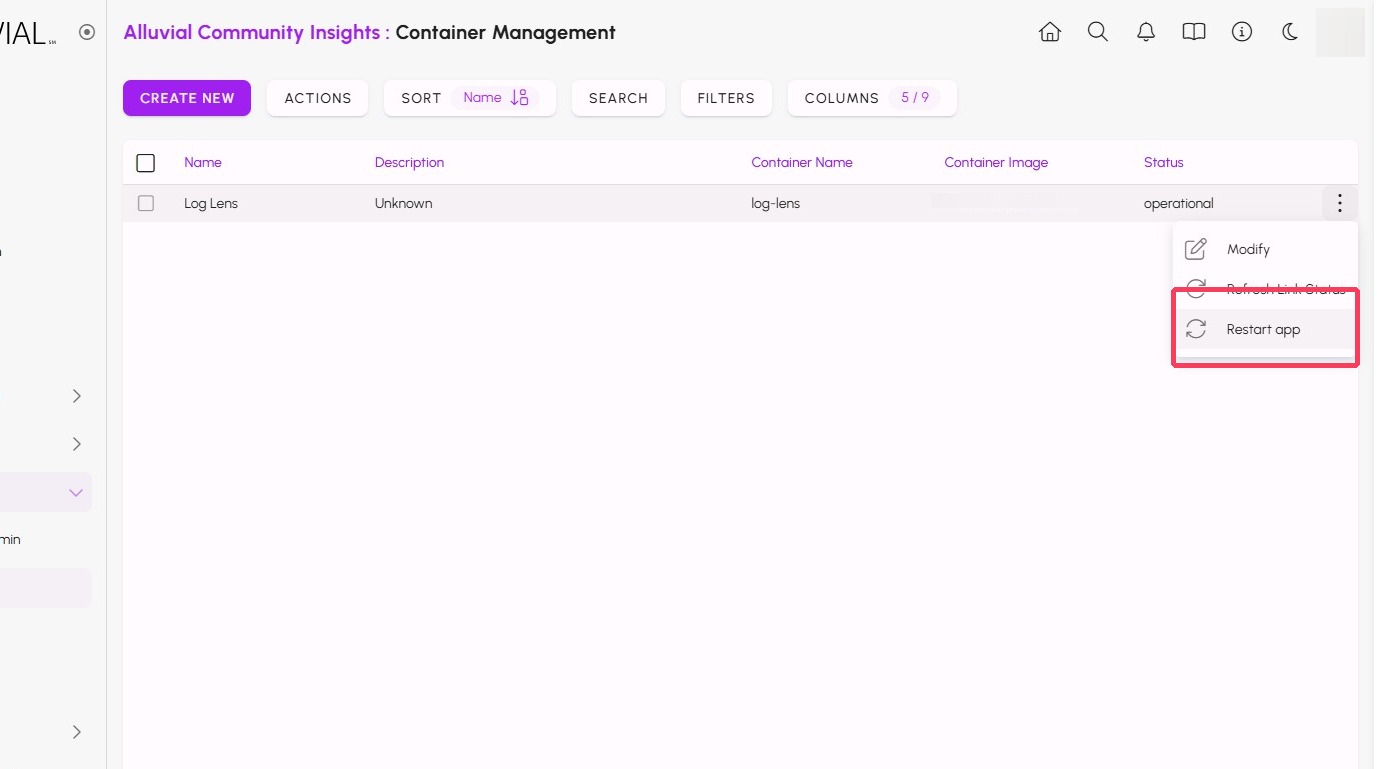Click the sidebar pin circle icon
This screenshot has width=1377, height=769.
tap(87, 32)
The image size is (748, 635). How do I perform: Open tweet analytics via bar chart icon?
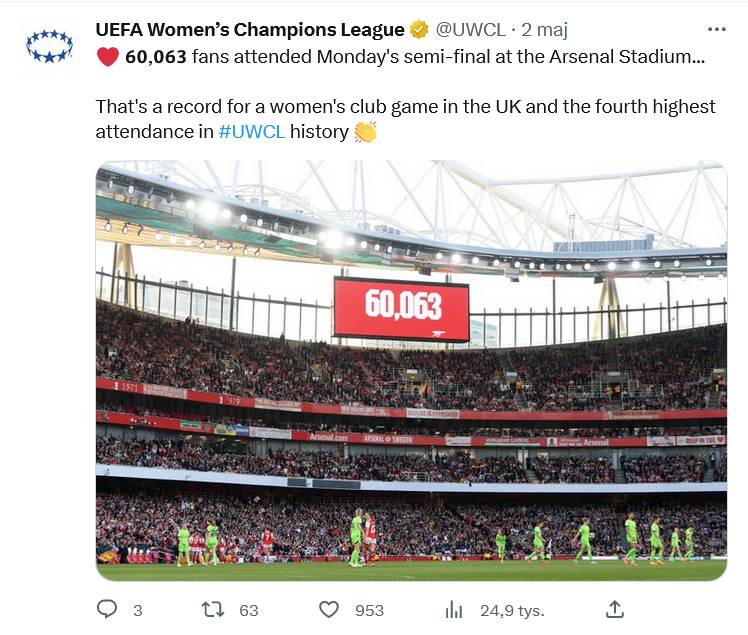453,609
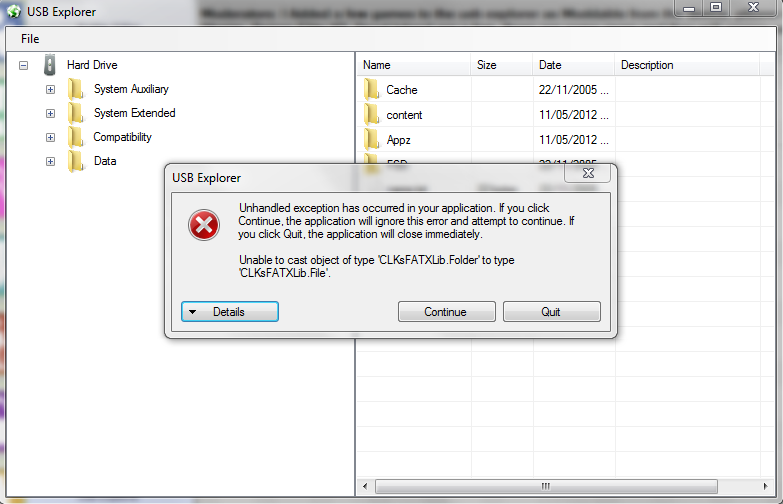The image size is (783, 504).
Task: Click Continue to ignore the error
Action: pos(446,312)
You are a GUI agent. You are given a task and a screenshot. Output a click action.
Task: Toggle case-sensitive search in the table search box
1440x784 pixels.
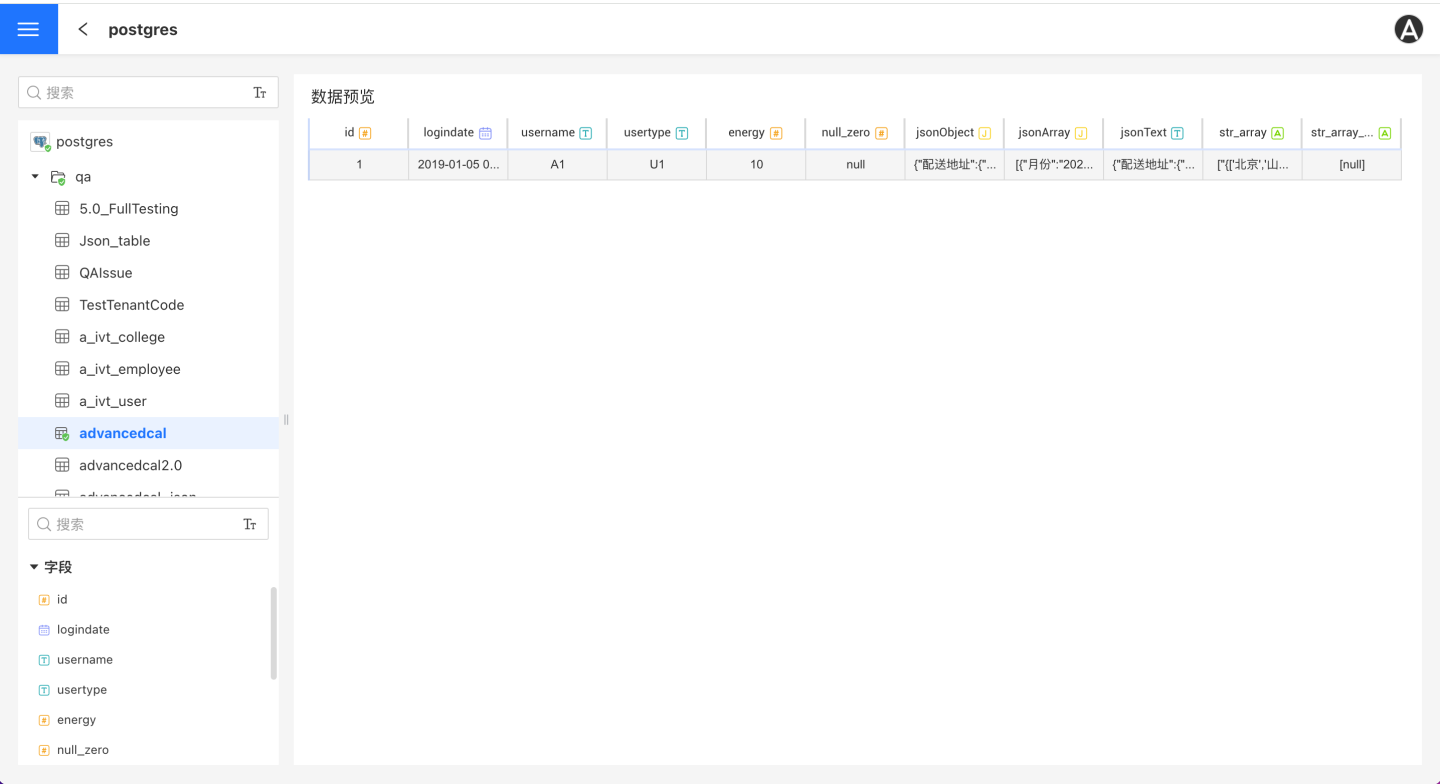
---+---
The required output consists only of the lines from the one containing "The image size is (748, 635)." to the last line of the material, reproduced exactly, pictures excluded.

- [Reply]:
The image size is (748, 635). How do I perform: Open tweet analytics via bar chart icon?
453,609
The image size is (783, 504).
Task: Click Continue to ignore the error
Action: pos(446,312)
You are a GUI agent. You are given a task and a screenshot. Output a click action.
Task: Toggle case-sensitive search in the table search box
1440x784 pixels.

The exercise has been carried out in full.